Iran is going to be pretty darn warm while I'm there, despite the fact that Europe will be freezing.  That's going to make for some pretty interesting packing since I'm bound and determined to only bring over one carry-on.  That doesn't mean that I'm not going to check bags on the way back; I plan on doing tons of shopping in Iran and Norwich.

Anywho, curiosity got the best of me and I was dying to see what was considered "acceptable" beach and pool-wear in Iran.  I'm staying at international hotels (3-5 stars) but I'm pretty sure I have to follow Eastern dress code.  Most of the hotels have gyms and pools, and of course pools are great for cardio, but can you imagine me swimming in one of these?? 

Let's just say I don't plan on doing any ocean or pool swimming while I'm on vacation.  Even the gym clothes women are supposed to wear are pretty ridiculous.

How are you supposed to run on a treadmill with that on?!  I plan on packing my black lululemon leggings, a couple of tanks and sports bras to do plenty of pilates and yoga in my hotel room.  I'd likely end up in Evin prison if I wore my workout clothes publicly:

I'll probably wait on serious cardio workouts until I get to Norwich to use University of East Anglia's Sportspark (and pay their ridiculous drop-in fees).  When I was a UEA student I was utterly shocked that  Sportspark access was NOT free for students.  How are broke-ass students, myself on a full ride, supposed to come up with the pocket money to pay for outlandish gym fees?!  By the end of my first week I was crying inside that I was 6,000+ miles away from my beloved and *free* RIMAC gym at UCSD and wouldn't see it for another 12 months.  Lucky for me I accidentally lost about 10 pounds that year, probably due the fact that I was absolutely freezing the entire time having spent two years acclimating to La Jolla's sunshine and 72 F year-round weather.


Sunday, July 17, 2011

Welcome to my blog!

Welcome to my blog!  I have a few projects in the works that I'm hoping to post very shortly.  I have been on a sewing spree lately as I'm preparing for my vacation this fall to...wait for it...wait for it...IRAN!  I know, people think I'm either insane or I'm going to end up in Evin prison, but I am going as part of a cultural/historical trip.  Anyone who knows me knows I love me some ancient ruins!

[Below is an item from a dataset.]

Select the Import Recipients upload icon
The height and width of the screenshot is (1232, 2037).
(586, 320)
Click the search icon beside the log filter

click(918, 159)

In preparation for Iran, I need to compile my Muslim-friendly, travel-friendly wardrobe.  Women must wear loose clothing, i.e. nothing body-hugging; tops or manteaus (kind of a shirtdress-overcoat) that reach at least the mid thigh; upper arms must be covered; absolutely no décolletage showing; and finally, a hijab is required to be worn by women at all times in public places, as dictated by law.  The hijab, or head scarf, must cover a woman's hair and neck and is traditionally seen as a symbol of respect for God, but since the Iranian "revolution of values", it has also come to symbolize, by some, oppression and male hegemony.  I have been making my way through a long reading list of books on Iran, and it is very interesting to read how widely views vary regarding the dress code, moreover the role of women in society.

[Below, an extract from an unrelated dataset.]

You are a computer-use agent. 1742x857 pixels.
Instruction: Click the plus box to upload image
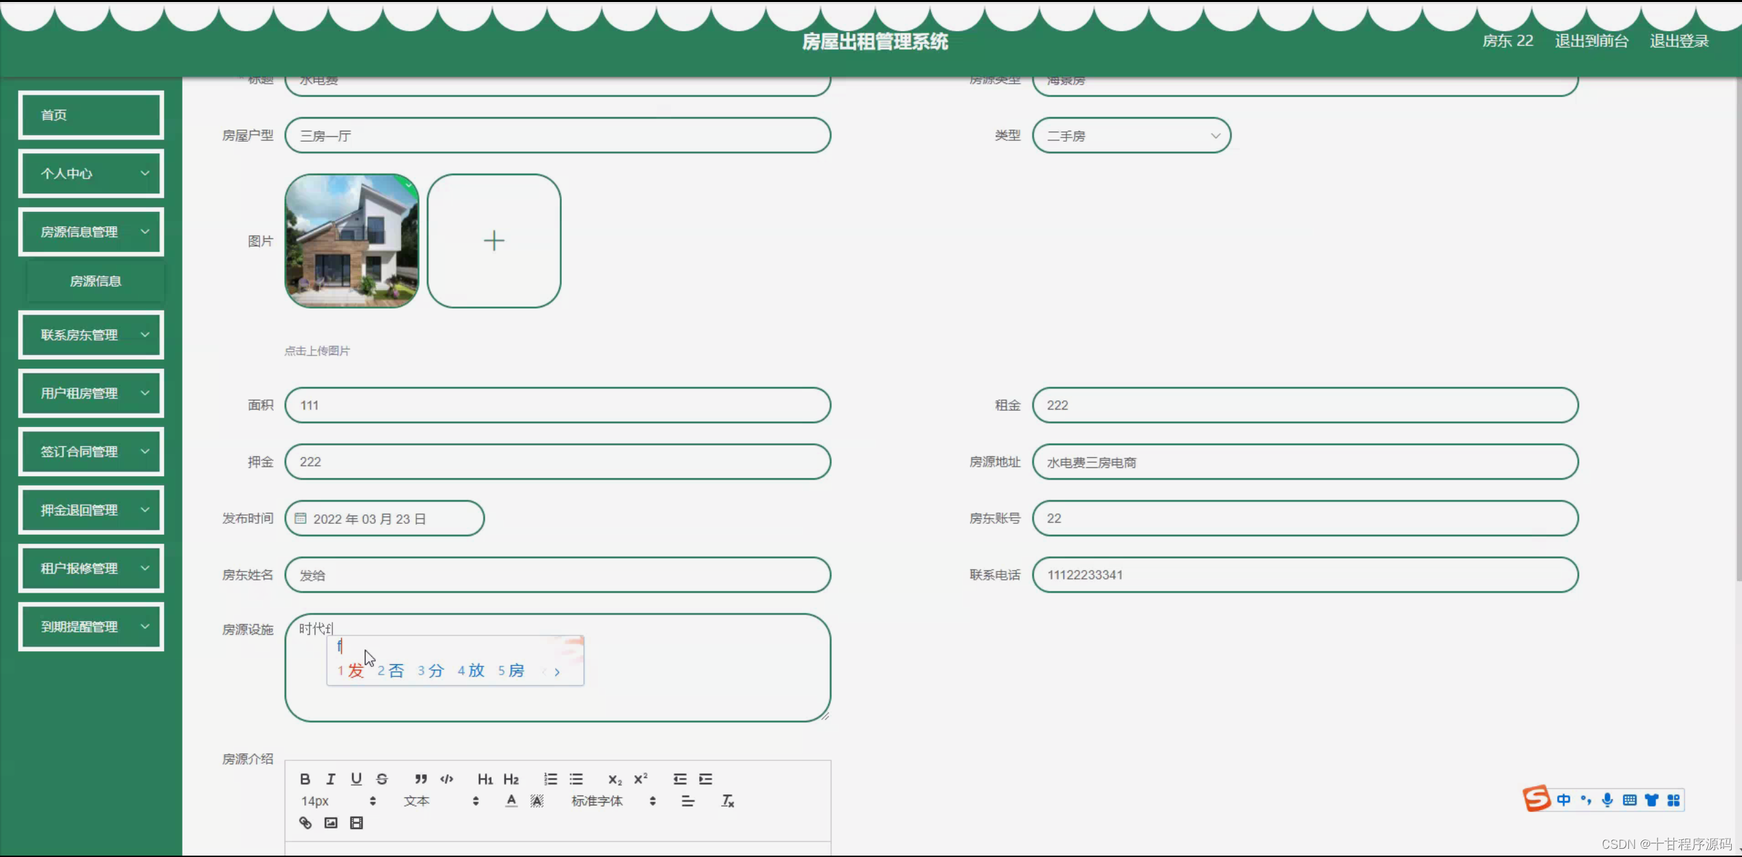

As a side note for friends who may be reading this: I am entering the country as part of a tour group with an approved visa already in my passport, as required by law for all US citizens.  All tour groups must be registered with the government, and all participants of said tours are forbidden to talk about politics.  All us visitors will be chaperoned at all times to make sure we aren't running amok spying for the CIA.  ...The entire Iranian government seems to believe all American citizens are spies for the CIA or outside agents tied to the CIA.  It's kind of ridiculous.  Thankfully from what I have come to understand, the Iranian public doesn't seem to follow the same mindset as its rulers...

I have purchased all the sewing patterns I should need *I think* for my vacation clothes.  I have already made one top that I have been sporting around work, but I'm not entirely sure I'm going to bring it with me.  I have plenty of other options, but I am trying to keep my luggage down to one carry-on bag.  Not an easy feat since I'm also going to be stopping over to visit friends in Amsterdam and Norwich, England (vastly differing climates and fashions from Iran) on my way home.  I hit up the Nordstrom annual sale yesterday and ordered shoes that I'll be taking on my trip (plus some extras:).  I was surprised that on only the second day of the sale they somehow were out of every single shoe size in every color of every shoe I wanted to try.  Lame!  I guess I should have taken advantage of the pre-sale shopping for Nordstrom cardholders.  Oops.

In summary: expect lots of sewing in the coming weeks as I prepare for my trip!